* _PROBLEM DETAILS_:
Find every line in the listing below that contains the word "height", and copy each of those lines.

* _DATA SHOWN_:
┌──

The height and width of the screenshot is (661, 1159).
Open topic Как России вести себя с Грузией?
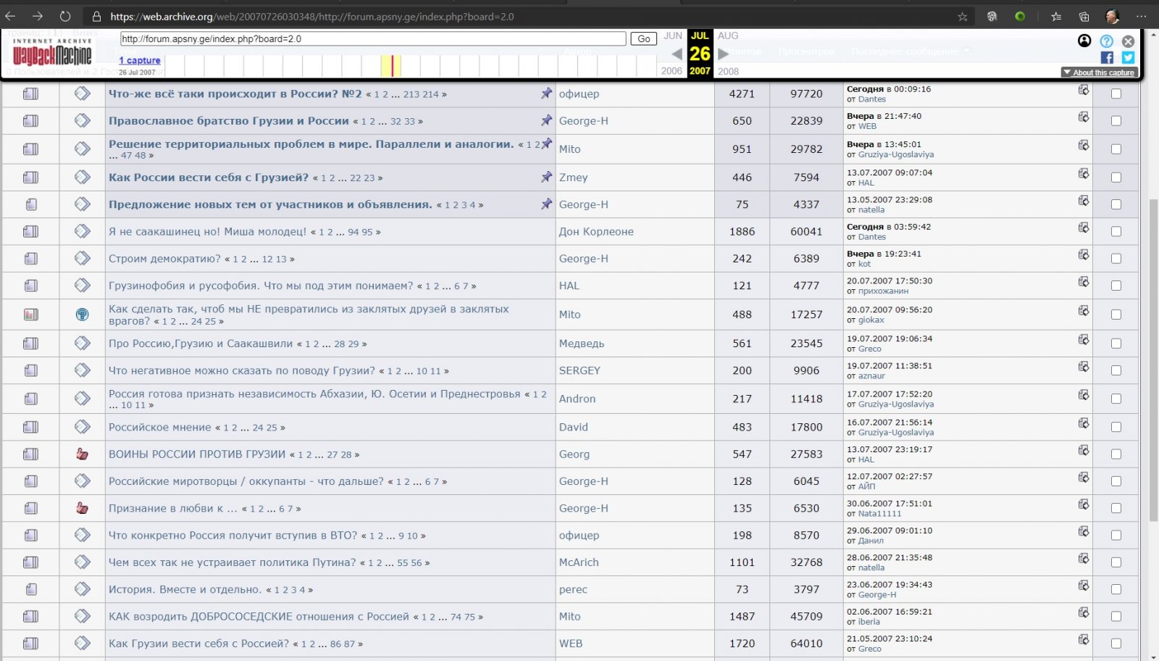tap(209, 178)

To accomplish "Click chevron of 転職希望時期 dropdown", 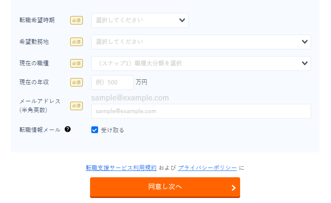I will 182,20.

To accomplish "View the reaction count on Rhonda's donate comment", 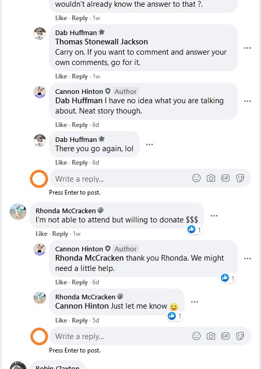I will pos(194,230).
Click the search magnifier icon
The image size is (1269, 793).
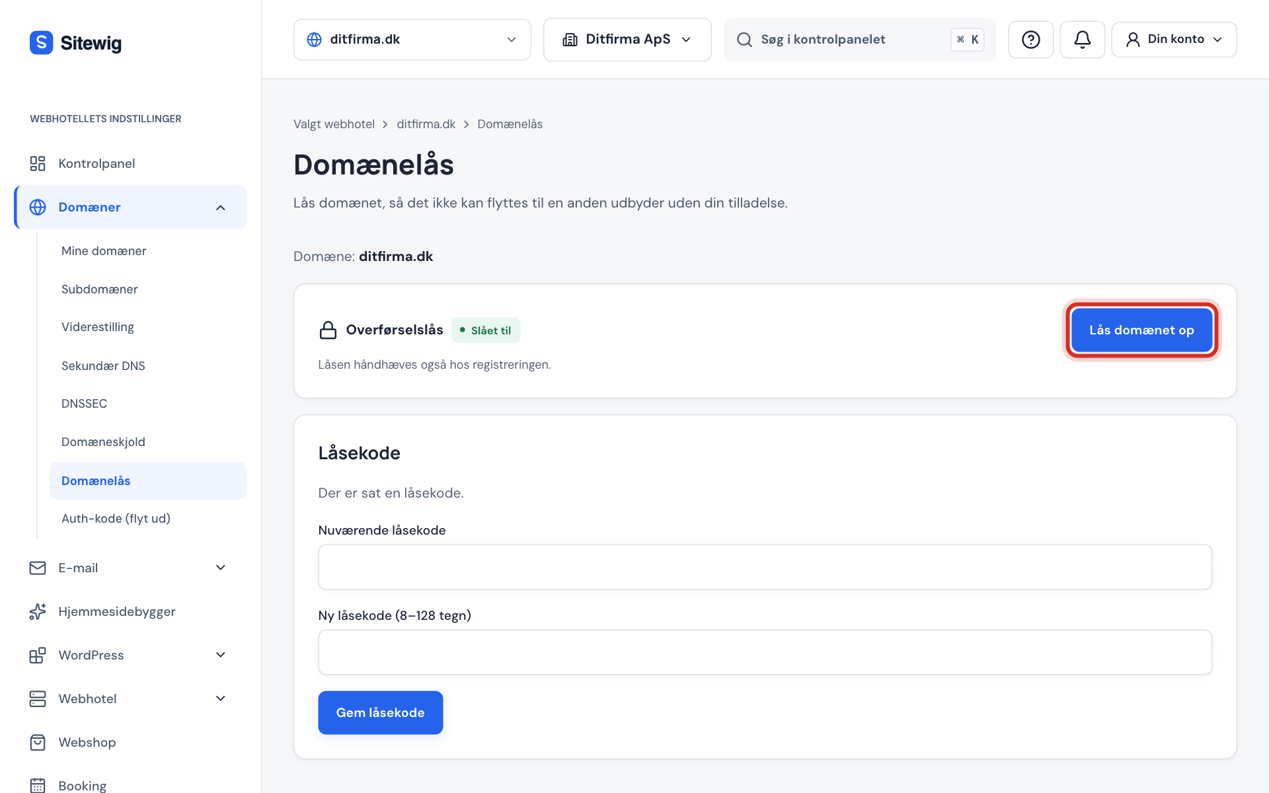(744, 40)
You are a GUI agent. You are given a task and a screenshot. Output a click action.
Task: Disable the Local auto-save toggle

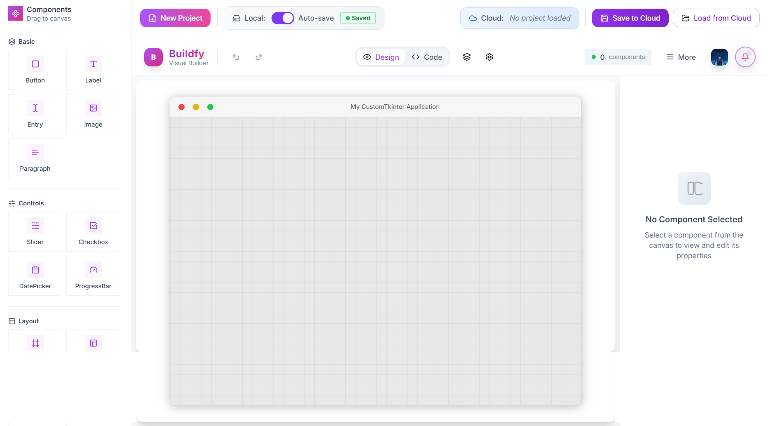[283, 18]
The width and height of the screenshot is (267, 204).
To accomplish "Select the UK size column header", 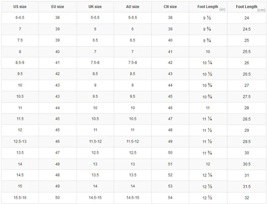I will point(95,7).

└──

* _SOLVED PROBLEM_:
The height and width of the screenshot is (661, 1159).
The width and height of the screenshot is (267, 204).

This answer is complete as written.